Explicó que desde hace 70 años Colombia "ha sido la principal amenaza a la paz regional" y recordó que a raíz del asesinato de Jorge Eliécer Gaitán, en 1948, se inició un conflicto en el vecino país que aún no concluye y, contrariamente, su tendencia es a extenderse, dejando secuelas graves en Venezuela, Ecuador, Panamá y la región en general.
La República Bolivariana de Venezuela es una suerte de "pote de humo" para el gobierno de Colombia, al intentar ocultar sus conflictos internos, destacando la sistemática violación a los derechos humanos de líderes sociales y el incremento progresivo de la producción de drogas.
"La agenda del señor canciller de Colombia es Venezuela, pero no conversa con el canciller de Venezuela", insistió y recordó que el secretario general de las Naciones Unidas, António Guterres, instó al diálogo ante la última coyuntura que suscitó la convocatoria írrita al anacrónico Tratado Interamericano de Asistencia Recíproca (TIAR), aunque Bogotá se negó a las conversaciones.
"Nosotros dijimos dialoguemos (...) ellos dijeron que no, que ellos tienen vínculos con el presidente de Narnia, Guaidó (diputado de la Asamblea Nacional en desacato y autoproclamado "El Presidente"); es una falta de respeto a las Naciones Unidas y al Secretario General", sostuvo.
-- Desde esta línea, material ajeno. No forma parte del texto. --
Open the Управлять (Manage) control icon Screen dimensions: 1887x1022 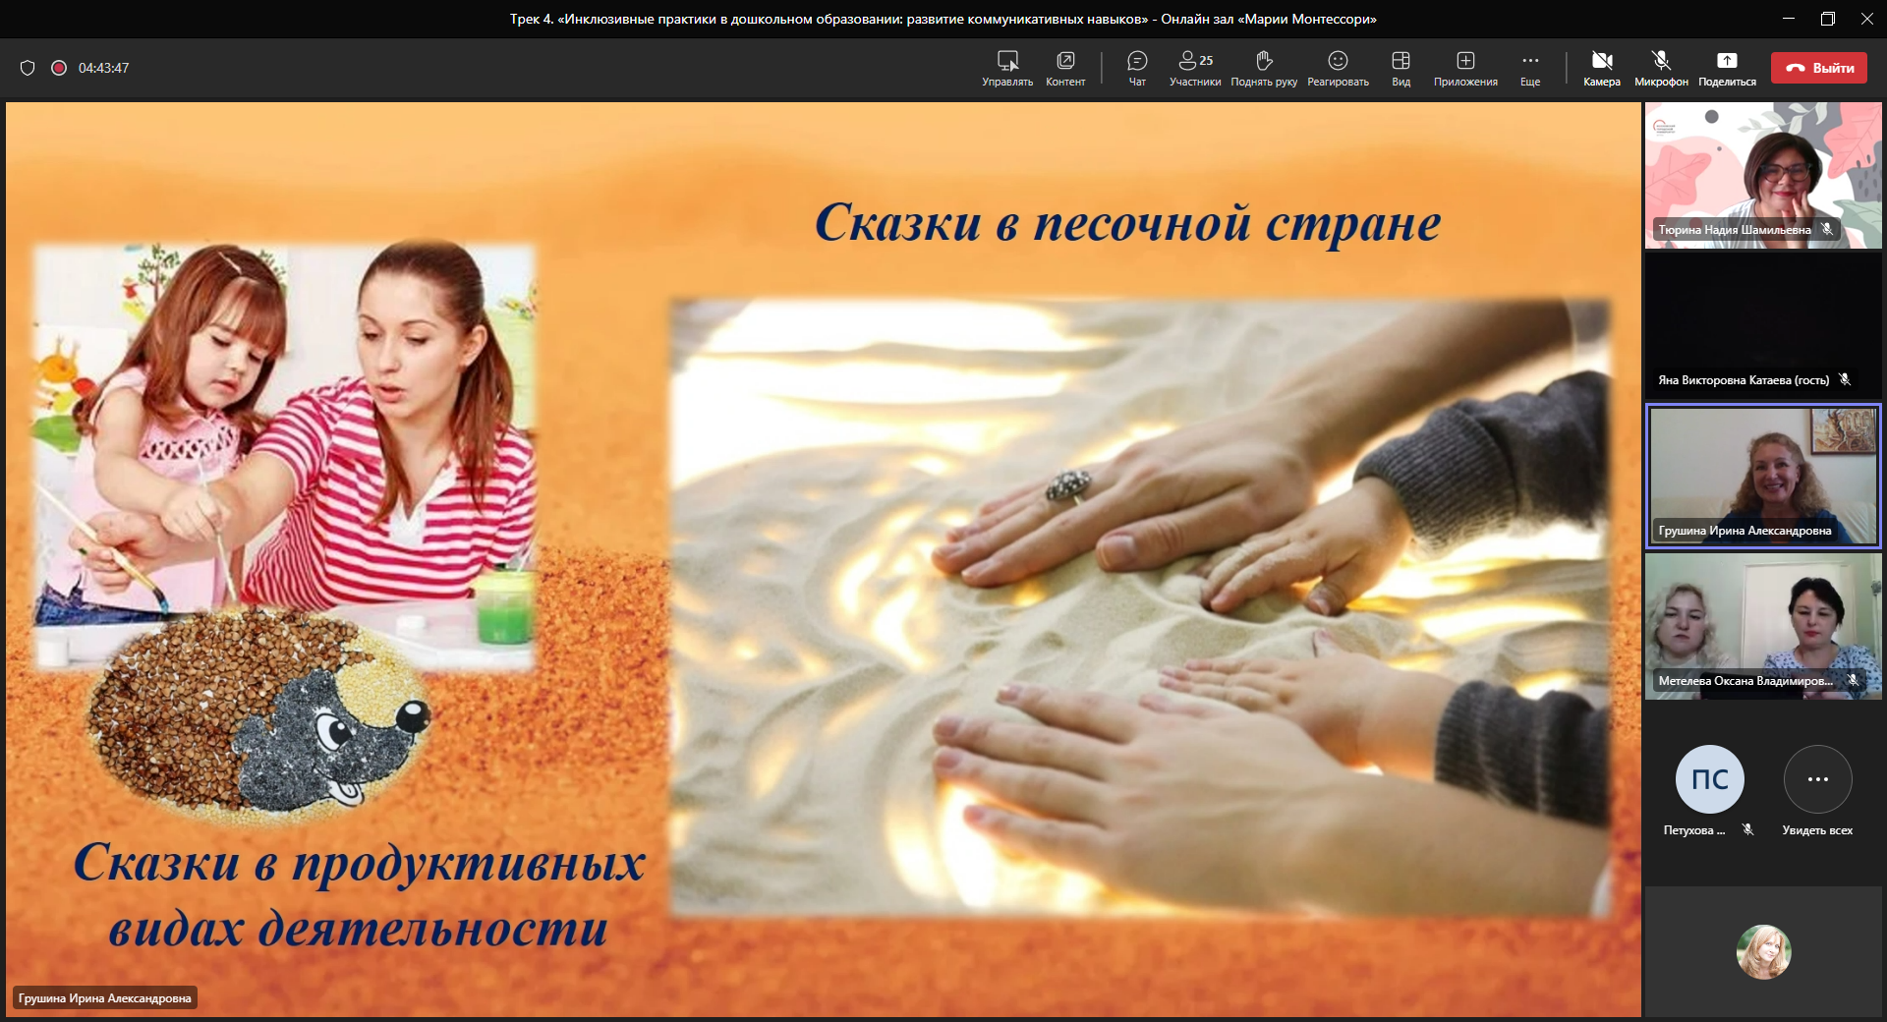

El ministro del Poder Popular para Relaciones Exteriores advirtió que el TIAR es un tratado militar y solamente se convoca para eventos de esa naturaleza; "de resto no tiene sentido", puntualizó.
"Nosotros trataremos de impedirlo por la vía multilateral y del entendimiento, aunque si se les ocurriera, tendríamos que responder, no queremos que eso ocurra; como legítima defensa tendríamos que defender nuestro territorio, ojalá no se les ocurra, respeten a Venezuela y respeten la paz en ambos países", acotó.
El canciller venezolano, sin embargo, ratificó la disposición del Gobierno nacional de establecer mecanismos de diálogo con Colombia e instó a Bogotá a recuperar la sindéresis y el respeto.
Agenda dinámica en la ONU
Como parte de la nutrida agenda de la Cancillería venezolana, el ministro Jorge Arreaza revisó la relación binacional con El Reino de los Países Bajos, al reunirse con Stephanus Abraham Blok, en el marco del 74 período de Sesiones de la Asamblea General de la ONU, además, de fortalecer lazos de amistad, respeto y cooperación con el canciller Pradip Kumar Gyawali, de Nepal.
Además, revisó los acuerdos de cooperación humanitaria con el presidente del Comité Internacional de la Cruz Roja, Peter Maure y, sostuvo una reunión con su homólogo de España, Josep Borrell, con quien evaluó la posición de la Unión Europea frente a los procesos de diálogo en Venezuela y la agenda cooperación binacional.
De igual forma, el canciller Arreaza estuvo presente en la intervención del presidente de Namibia, Hage G. Geingob quien expresó su apoyo al pueblo y Gobierno venezolano, y del presidente de la República Islámica de Irán, Hasan Rouhaní, a quien saludó luego de su derecho de palabra en el foro internacional.